直接上原文。
BEGINNING IN 1905, investigations into the behavior of light got positively spooky. That year, Einstein published his special theory of relativity, in which he ratcheted up M & M’s null result to an audacious level. The speed of light in empty space, he declared, is a universal constant, no matter the speed of the light-emitting source or the speed of the person doing the measuring.
What if Einstein is right? For one thing, if you’re in a spacecraft traveling at half the speed of light and you shine a light beam straight ahead of the spacecraft, you and I and everybody else in the universe who measures the beam’s speed will find it to be 186,282 miles per second. Not only that, even if you shine the light out the back, top, or sides of your spacecraft, we will all continue to measure the same speed.
Odd.
Common sense says that if you fire a bullet straight ahead from the front of a moving train, the bullet’s ground speed is the speed of the bullet plus the speed of the train. And if you fire the bullet straight backward from the back of the train, the bullet’s ground speed will be its own minus that of the train. All that is true for bullets, but not, according to Einstein, for light.
Einstein was right, of course, and the implications are staggering. If everyone, everywhere and at all times, is to measure the same speed for the beam from your imaginary spacecraft, a number of things have to happen. First of all, as the speed of your spacecraft increases, the length of everything—you, your measuring devices, your spacecraft—shortens in the direction of motion, as seen by everyone else. Furthermore, your own time slows down exactly enough so that when you haul out your newly shortened yardstick, you are guaranteed to be duped into measuring the same old constant value for the speed of light. What we have here is a cosmic conspiracy of the highest order.
IMPROVED METHODS OF measuring soon added decimal place upon decimal place to the speed of light. Indeed, physicists got so good at the game that they eventually dealt themselves out of it.
Units of speed always combine units of length and time—50 miles per hour, for instance, or 800 meters per second. When Einstein began his work on special relativity, the definition of the second was coming along nicely, but definitions of the meter were completely clunky. As of 1791, the meter was defined as one ten-millionth the distance from the North Pole to the equator along the line of longitude that passes through Paris. And after earlier efforts to make this work, in 1889 the meter was redefined as the length of a prototype bar made of platinum-iridium alloy, stored at the International Bureau of Weights and Measures in Sèvres, France, and measured at the temperature at which ice melts. In 1960, the basis for defining the meter shifted again, and the exactitude increased further: 1,650,763.73 wavelengths, in a vacuum, of light emitted by the unperturbed atomic energy-level transition 2p10 to 5d5 of the krypton-86 isotope. Obvious, when you think about it.
Eventually it became clear to all concerned that the speed of light could be measured far more precisely than could the length of the meter. So in 1983 the General Conference on Weights and Measures decided to define—not measure, but define—the speed of light at the latest, best value: 299,792,458 meters per second. In other words, the definition of the meter was now forced into units of the speed of light, turning the meter into exactly 1/299,792,458 of the distance light travels in one second in a vacuum. And so tomorrow, anyone who measures the speed of light even more precisely than the 1983 value will be adjusting the length of the meter, not the speed of light itself.
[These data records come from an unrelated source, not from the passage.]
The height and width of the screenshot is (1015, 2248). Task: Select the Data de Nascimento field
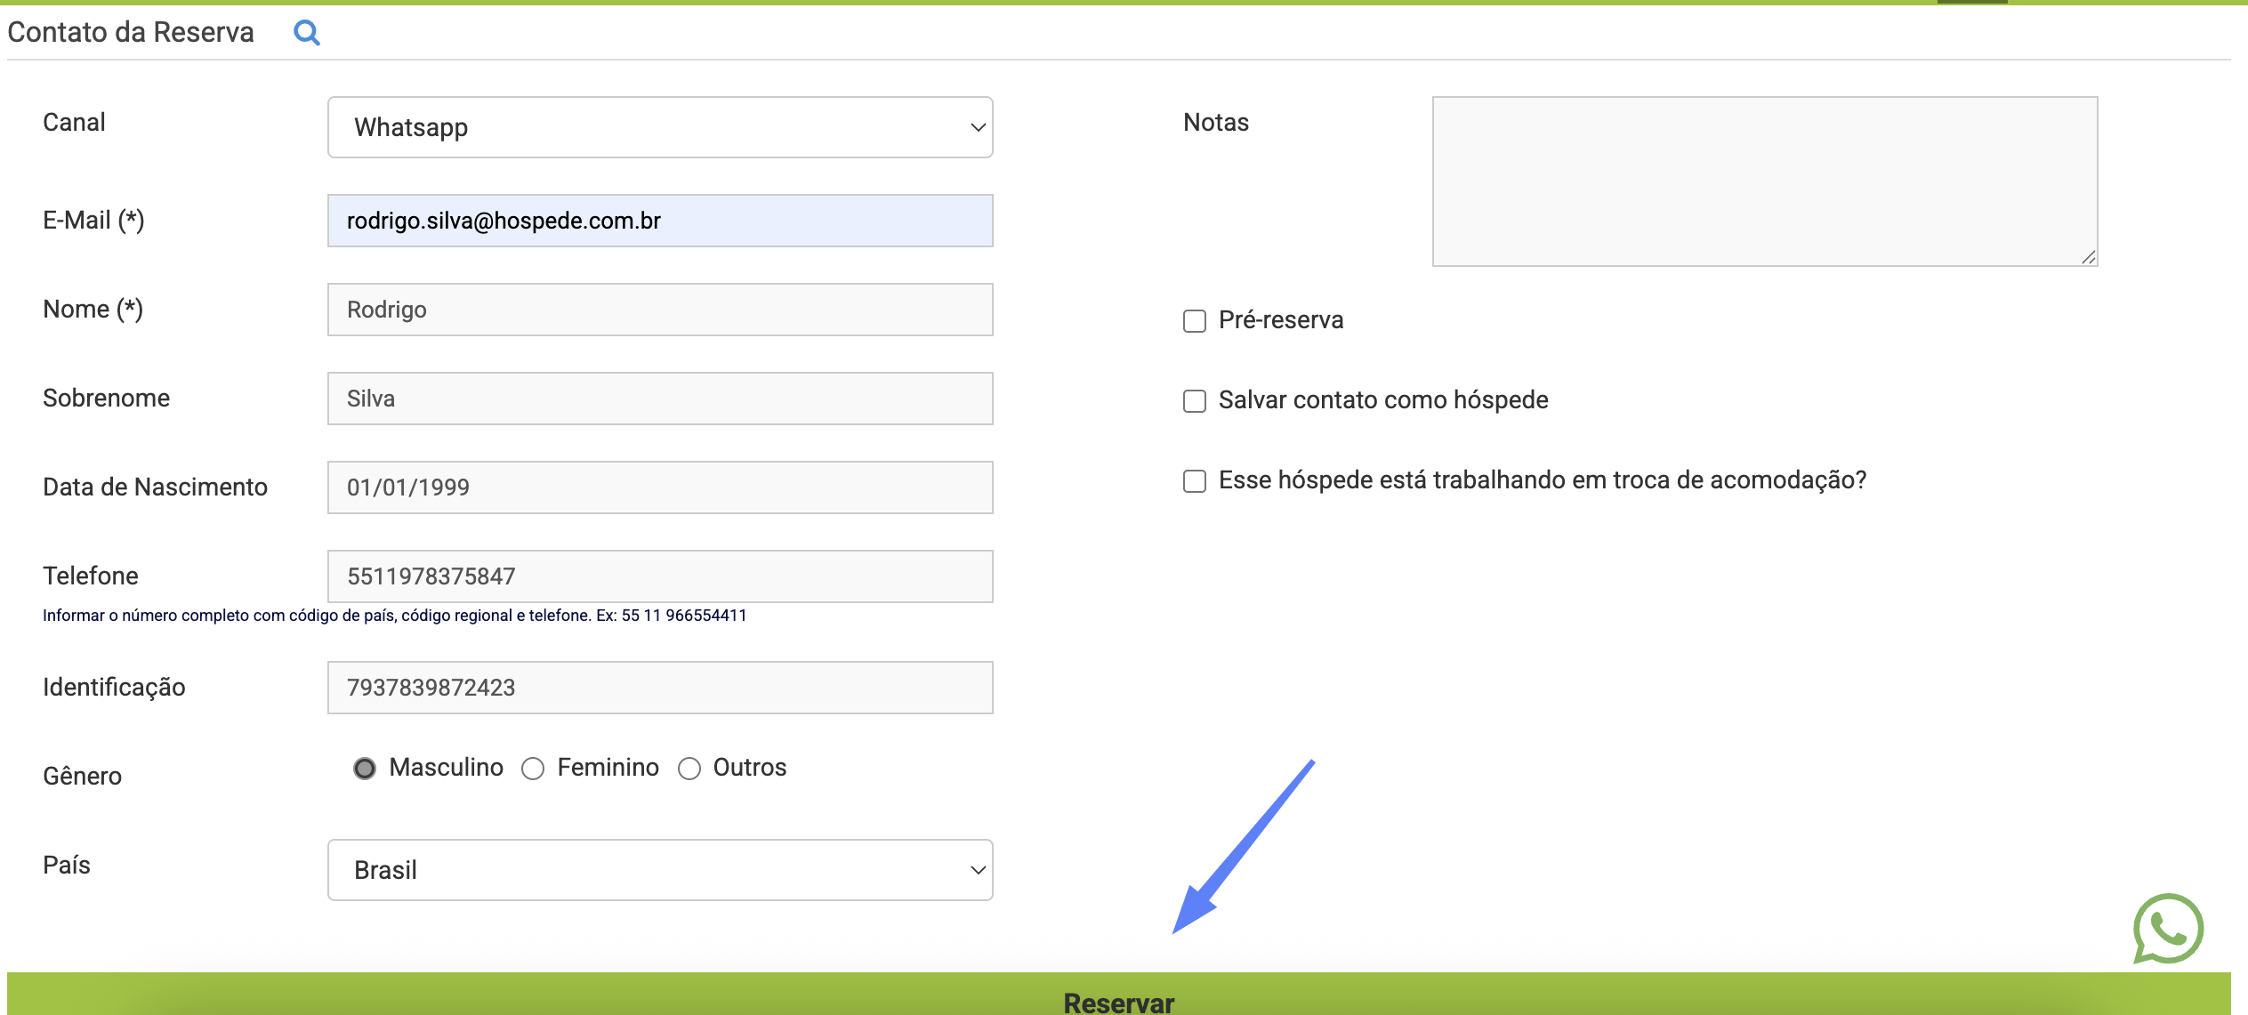660,487
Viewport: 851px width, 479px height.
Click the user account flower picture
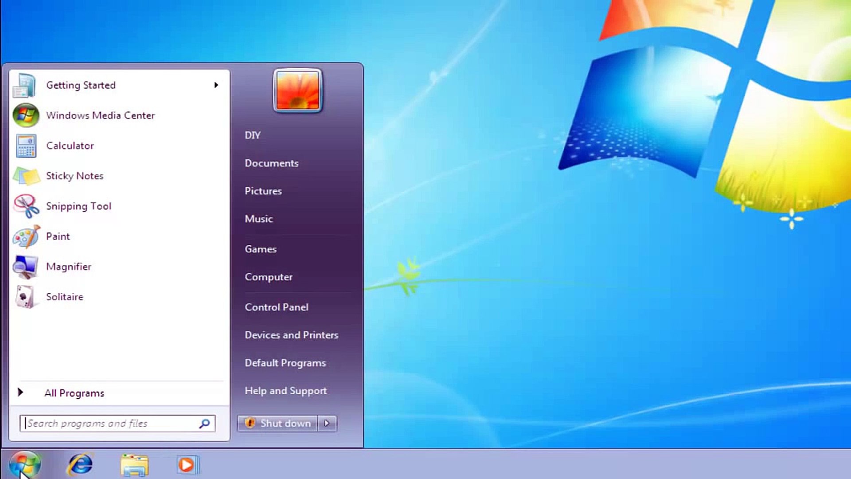(x=298, y=90)
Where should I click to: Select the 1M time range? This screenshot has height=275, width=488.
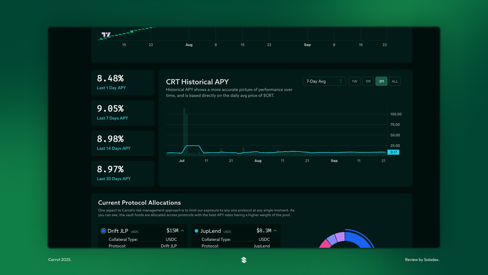click(x=368, y=81)
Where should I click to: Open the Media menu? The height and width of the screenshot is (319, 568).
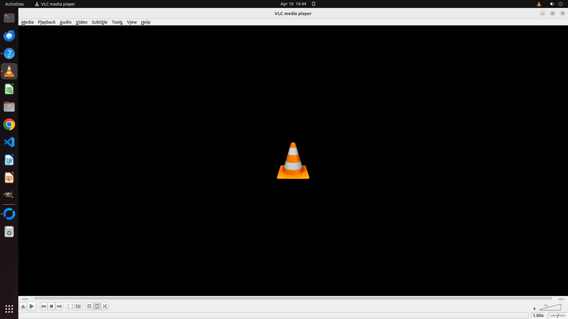tap(27, 22)
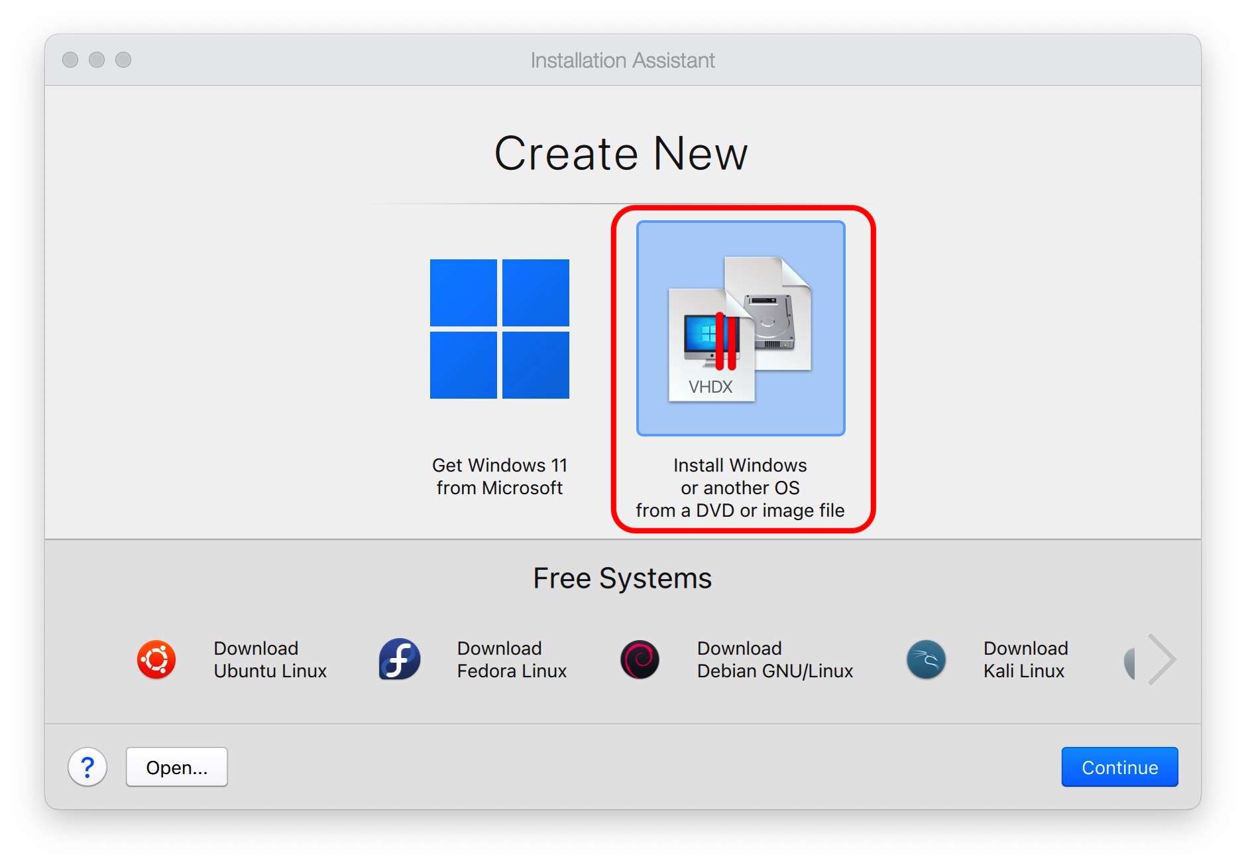1246x865 pixels.
Task: Click the Download Kali Linux label
Action: pos(1025,659)
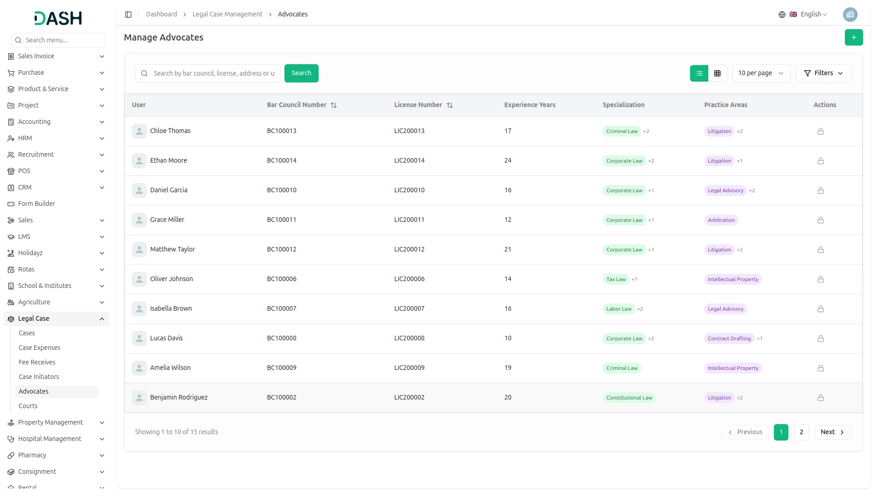Toggle the sidebar collapse icon
This screenshot has width=874, height=492.
(x=128, y=15)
Don’t worry, though. Any refinements in the speed of light will be too small to show up in your school ruler. If you’re an average European guy, you’ll still be slightly less than 1.8 meters tall. And if you’re an American, you’ll still be getting the same bad gas mileage in your SUV. (一黑黑俩地儿)
THE SPEED OF LIGHT may be astrophysically sacred, but it’s not immutable. In all transparent substances—air, water, glass, and especially diamonds—light travels more slowly than it does in a vacuum.
But the speed of light in a vacuum is a constant, and for a quantity to be truly constant it must remain unchanged, regardless of how, when, where, or why it is measured. The light-speed police take nothing for granted, though, and in the past several years they have sought evidence of change in the 13.7 billion years since the big bang. In particular, they’ve been measuring the so-called fine-structure constant, which is a combination of the speed of light in a vacuum and several other physical constants, including Planck’s constant, pi, and the charge of an electron.
This derived constant is a measure of the small shifts in the energy levels of atoms, which affect the spectra of stars and galaxies. Since the universe is a giant time machine, in which one can see the distant past by looking at distant objects, any change in the value of the fine-structure constant with time would reveal itself in observations of the cosmos. For cogent reasons, physicists don’t expect Planck’s constant or the charge of an electron to vary, and pi will certainly keep its value—which leaves only the speed of light to blame if discrepancies arise.
One of the ways astrophysicists calculate the age of the universe assumes that the speed of light has always been the same, so a variation in the speed of light anywhere in the cosmos is not just of passing interest. But as of January 2006, physicists’ measurements show no evidence for a change in the fine-structure constant across time or across space.